* **What is required**
Can you shorten the paragraph that begins "It was supposed to be a 'horizontal'" in the interview on Rancière and Occupy London, keeping its main facts?

* **Text to read**

Samuel Burgum and A.N.Onymous on Rancière and Occupy

Samuel Burgum and A.N.Onymous

Image: 1. Original Artwork by A.N.Onymous

Image: 1. Original Artwork by A.N.Onymous

At the end of the Piccadilly line, at the Cat hill environmental camp in North London, protesters are occupying woodland to prevent a housing development from tearing it down. It was here that I met with A.N.ON – a self-described ‘War Artist’ who was involved with Occupy London and is often pictured in the mainstream media for his unique aesthetic of ski-goggles, pillowcase headwear and cartoon pyjamas – to talk about Rancière and Occupy London for the TCS journal website. A.N.ON is familiar with some of Rancière’s work – but also pointed out that doing homework for the interview wouldn’t have been very ‘Rancièrean’ – so the following is therefore a transcript of our conversation that we have collaboratively ‘tidied up’ since.

Samuel Burgum: Do you think there was a problem with unequal power and authority within Occupy London?

A.N.Onymous: Certainly, there was in many ways. Occupy was the first kind of protest camp environment I was ever involved in, and I didn’t get there from the start, so it was already set up and there was always the question of ‘who started it off?’ There was a ‘tyranny of the founders’, a sort of inner circle that were ‘experts’ in activism teaching us ‘how it’s done’. I suppose if I was an expert of activism in London – and I’d been around and I’d earned my spurs and my ‘credit rating’ was high – then I could probably meet these people and they could vet me. But one phrase that appeared at the end was ‘the circle of trust’ and it became an identity thing: ‘them and us’.

It was supposed to be a ‘horizontal’ leaderless movement and an experiment into a more equal and direct democracy using the consensus model of a General Assembly [GA]. But, although no one was saying that there were leaders, I pointed out that you could tell who the hierarchy are because they’re the ones walking around saying there’s no hierarchy! There were people who conceived of themselves as ‘experts’ in Occupy’s democratic process and they were the ones who ended up adopting powerful positions.

However, having said that, there are some people in London who are ‘experts’ in ways of organising rallies, protests and camps because they’ve been doing it for quite some time. And there’s no point saying they’re not very good at it: they’ve got the Port-a-loo phone numbers and materials in a garage somewhere. I don’t think there’s any point denying that there’s some people that are experts, but what Rancière is talking about how you allow everyone to be experts and the importance of ‘learning to learn’.

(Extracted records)
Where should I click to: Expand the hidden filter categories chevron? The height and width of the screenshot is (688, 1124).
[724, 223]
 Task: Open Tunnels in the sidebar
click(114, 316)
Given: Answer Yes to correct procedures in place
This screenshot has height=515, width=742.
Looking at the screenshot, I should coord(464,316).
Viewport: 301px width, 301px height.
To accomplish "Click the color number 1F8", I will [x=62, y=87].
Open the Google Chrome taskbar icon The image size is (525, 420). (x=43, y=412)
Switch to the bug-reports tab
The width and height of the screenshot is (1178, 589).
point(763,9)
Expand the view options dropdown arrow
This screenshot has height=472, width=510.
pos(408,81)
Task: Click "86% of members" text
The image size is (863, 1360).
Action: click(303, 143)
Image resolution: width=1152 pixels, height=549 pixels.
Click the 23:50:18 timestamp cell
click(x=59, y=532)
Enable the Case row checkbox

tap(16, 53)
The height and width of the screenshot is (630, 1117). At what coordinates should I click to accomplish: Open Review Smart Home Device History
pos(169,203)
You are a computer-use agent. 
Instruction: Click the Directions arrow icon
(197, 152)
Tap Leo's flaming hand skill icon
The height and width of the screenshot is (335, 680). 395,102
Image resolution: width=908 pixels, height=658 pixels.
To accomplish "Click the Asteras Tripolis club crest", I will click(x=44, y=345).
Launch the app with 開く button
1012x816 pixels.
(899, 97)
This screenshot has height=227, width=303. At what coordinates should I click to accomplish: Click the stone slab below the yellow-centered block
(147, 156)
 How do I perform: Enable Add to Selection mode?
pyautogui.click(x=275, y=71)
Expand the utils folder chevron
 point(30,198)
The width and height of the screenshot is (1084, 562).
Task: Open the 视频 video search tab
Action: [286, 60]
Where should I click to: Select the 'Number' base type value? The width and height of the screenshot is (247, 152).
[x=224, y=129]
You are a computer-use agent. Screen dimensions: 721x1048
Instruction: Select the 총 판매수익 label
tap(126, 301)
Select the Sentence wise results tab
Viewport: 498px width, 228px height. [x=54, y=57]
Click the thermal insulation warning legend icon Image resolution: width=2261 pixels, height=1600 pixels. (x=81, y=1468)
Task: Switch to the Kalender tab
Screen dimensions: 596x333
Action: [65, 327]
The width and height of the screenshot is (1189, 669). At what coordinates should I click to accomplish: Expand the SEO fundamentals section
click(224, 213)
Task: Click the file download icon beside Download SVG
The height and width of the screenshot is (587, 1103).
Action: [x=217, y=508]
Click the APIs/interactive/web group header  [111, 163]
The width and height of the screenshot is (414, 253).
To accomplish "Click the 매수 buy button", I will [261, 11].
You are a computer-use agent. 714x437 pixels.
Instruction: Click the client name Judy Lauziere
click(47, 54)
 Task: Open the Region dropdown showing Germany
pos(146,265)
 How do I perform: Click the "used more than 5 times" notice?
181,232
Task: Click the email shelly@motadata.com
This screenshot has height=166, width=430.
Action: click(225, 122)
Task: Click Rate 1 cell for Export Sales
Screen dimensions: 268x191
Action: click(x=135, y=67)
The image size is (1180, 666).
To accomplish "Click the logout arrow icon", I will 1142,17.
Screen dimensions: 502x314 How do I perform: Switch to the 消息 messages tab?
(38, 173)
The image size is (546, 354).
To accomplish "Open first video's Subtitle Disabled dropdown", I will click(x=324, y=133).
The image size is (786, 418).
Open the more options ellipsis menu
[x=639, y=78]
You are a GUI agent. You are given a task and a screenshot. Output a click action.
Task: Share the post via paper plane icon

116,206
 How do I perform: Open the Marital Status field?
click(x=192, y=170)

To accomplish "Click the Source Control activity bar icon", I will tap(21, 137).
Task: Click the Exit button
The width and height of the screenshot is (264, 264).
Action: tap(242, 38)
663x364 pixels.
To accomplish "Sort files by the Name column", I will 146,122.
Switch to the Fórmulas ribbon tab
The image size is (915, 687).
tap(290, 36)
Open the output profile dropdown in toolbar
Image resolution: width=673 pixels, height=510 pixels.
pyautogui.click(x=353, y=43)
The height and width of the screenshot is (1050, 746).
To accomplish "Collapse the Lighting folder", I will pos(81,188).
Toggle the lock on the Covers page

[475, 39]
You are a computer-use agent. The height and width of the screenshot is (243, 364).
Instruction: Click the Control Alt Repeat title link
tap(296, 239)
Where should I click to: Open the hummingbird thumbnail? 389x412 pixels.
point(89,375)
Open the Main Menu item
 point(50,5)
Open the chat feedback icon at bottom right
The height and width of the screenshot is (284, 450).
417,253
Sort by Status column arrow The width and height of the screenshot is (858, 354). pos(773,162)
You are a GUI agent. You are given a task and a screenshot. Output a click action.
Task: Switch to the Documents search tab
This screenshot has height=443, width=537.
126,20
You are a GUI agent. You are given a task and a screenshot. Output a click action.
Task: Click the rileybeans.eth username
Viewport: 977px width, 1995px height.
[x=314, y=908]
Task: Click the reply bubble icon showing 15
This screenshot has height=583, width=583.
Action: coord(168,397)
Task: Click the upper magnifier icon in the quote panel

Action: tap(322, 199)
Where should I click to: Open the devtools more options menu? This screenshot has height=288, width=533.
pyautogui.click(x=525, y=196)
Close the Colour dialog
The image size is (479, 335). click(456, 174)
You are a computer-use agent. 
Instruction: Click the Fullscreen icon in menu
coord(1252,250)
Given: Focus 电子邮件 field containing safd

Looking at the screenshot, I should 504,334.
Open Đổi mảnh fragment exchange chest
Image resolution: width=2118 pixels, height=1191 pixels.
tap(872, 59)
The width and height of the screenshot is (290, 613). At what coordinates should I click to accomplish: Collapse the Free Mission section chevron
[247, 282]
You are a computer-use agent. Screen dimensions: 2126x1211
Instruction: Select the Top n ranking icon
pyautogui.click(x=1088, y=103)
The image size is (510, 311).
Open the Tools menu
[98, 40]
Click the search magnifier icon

* **Expected output**
Occupy London was meant to be a horizontal, leaderless movement that tested a more equal and direct democracy through the consensus model of a General Assembly. Although nobody claimed there were leaders, A.N.Onymous noted that the hierarchy could be spotted as the people going around insisting there was none. Those who saw themselves as experts in Occupy's democratic process ended up in powerful positions.